The inside was even more obscure than the outside. All sorts of witchy shit around every corner, crystals and mirrors and books and cloaks and floor-to-ceiling plaques and stained glass. A winding staircase dominated one side of the room, a glass elevator on the other.
“Where do we reckon the pendulum is?” I asked, looking around without moving my feet. I got a weird feeling in there. And the quicker we found the pendulum, the quicker we could get out.
“Upstairs, definitely,” Willow said.
“How do you know?”
“Just do.” She shrugged. “Gut feeling.”
That made me feel even weirder. Was she that intuitive? And if she was right, what else did she know based on a gut feeling ?
We climbed the staircase in a single-file line, running our hands along the ornate banister and looking over the edge at the museum below.
I couldn’t tell if the dull electric current I felt in my fingertips was because of this strange museum or because I was only a step behind Willow and could just smell a faint trace of her shampoo, but either way, I was ready to leave before I got zapped.
“Told ya,” Willow said as soon as we got to the top of the stairs, bounding around a corner and into a room with none other than a pendulum hanging in a glass box nearly as tall as Willow herself.
“This is it?” Minho asked, walking a slow circle around the box.

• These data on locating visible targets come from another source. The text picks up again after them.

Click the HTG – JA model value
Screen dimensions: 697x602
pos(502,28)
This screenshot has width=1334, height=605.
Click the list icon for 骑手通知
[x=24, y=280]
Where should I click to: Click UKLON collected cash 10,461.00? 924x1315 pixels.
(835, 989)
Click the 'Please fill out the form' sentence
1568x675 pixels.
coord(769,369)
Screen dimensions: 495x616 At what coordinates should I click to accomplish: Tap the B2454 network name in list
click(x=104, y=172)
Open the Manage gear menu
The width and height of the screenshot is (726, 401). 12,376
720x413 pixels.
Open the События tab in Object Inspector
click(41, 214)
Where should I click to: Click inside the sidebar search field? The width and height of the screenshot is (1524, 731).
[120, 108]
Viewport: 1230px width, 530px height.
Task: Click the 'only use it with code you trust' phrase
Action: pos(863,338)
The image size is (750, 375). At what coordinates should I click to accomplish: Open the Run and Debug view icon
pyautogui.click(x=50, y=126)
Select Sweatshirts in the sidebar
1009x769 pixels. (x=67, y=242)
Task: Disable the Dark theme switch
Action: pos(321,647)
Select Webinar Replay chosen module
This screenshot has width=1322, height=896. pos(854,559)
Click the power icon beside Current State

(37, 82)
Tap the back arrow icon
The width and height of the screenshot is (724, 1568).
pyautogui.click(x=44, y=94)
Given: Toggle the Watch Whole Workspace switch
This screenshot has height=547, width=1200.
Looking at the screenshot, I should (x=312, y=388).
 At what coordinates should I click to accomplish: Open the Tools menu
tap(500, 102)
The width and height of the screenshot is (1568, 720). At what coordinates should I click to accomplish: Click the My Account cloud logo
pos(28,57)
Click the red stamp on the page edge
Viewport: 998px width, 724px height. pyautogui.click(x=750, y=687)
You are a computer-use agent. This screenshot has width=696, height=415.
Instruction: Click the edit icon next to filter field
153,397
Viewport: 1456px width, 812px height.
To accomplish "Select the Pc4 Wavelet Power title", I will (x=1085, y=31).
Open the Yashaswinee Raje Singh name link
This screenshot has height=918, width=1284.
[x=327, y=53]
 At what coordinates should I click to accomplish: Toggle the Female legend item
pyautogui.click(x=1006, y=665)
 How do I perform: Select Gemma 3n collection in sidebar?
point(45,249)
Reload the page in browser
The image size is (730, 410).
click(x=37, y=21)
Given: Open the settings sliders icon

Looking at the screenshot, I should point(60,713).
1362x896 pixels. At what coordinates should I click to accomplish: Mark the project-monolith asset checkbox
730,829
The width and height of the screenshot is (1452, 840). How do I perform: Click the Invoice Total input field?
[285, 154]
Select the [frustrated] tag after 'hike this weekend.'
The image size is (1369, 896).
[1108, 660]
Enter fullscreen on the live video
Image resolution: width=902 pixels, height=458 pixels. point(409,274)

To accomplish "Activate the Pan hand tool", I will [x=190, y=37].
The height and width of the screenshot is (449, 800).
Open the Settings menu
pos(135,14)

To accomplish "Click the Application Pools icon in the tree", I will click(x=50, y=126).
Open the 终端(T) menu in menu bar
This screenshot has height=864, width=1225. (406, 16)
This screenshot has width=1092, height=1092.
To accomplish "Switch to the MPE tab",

“It is,” she said. “I’ve been reading up on it all week.
Sometime in the sixteenth century, when Wharram Percy was largely deserted, the pendulum was found in the ruins of an old family estate.
In pristine condition. Untouched by whatever natural or unnatural forces turned the estate to ruins in the first place.
It was apparently in a box like this, just swinging there.
When the travelers who found it asked for a guide and it swung violently to the east, they followed, which eventually led to a new settlement that flourished for centuries after.
They’d been looking for a safe place to land, and, well, the pendulum led them to their village, I guess. ”
We looked at her in a collective trance for longer than was necessary, at least on my end.
I’d never been one for a history lesson on witchcraft before, despite my profession, but the cadence of her voice made me wish the story didn’t have an ending.
I could have listened to her talk about this stupid pendulum for the rest of my life and never complained.
“Wow,” Min said eventually. “And is that what we’re meant to do today? Ask it for directions?”
“In a sense,” Willow said. “It hasn’t swung like that for just anyone since—hence the need for the Orientation spell. But if it works, it should point in the direction of the next task.”
“The cleansing?” Lola asked.
“Yes,” she said. “Should tell us which direction the current should flow. Or where the sun should be at the time of the ritual.”
“Go on, then,” I said, hating the buzzing in my chest and the conflict I felt hearing Willow talk about witchcraft like it was factual. “You’re going to be grand,” I added, so she didn’t think I was rushing her because I was a dick.
“Hope so,” she said, and exhaled. “Well, if you guys will just...”
“Right, right, sorry. You’re meant to be alone,” Lola remembered, ushering the two of us out of the room. “What if someone else comes up?”
“I’ll make sure they don’t,” I said. “We all will. Willow, we’ll be at the top of the stairs whenever you’re... done?”
“Thanks,” she said, still staring at the pendulum as we left the room. Whatever the hell she was planning on doing, I really hoped it worked.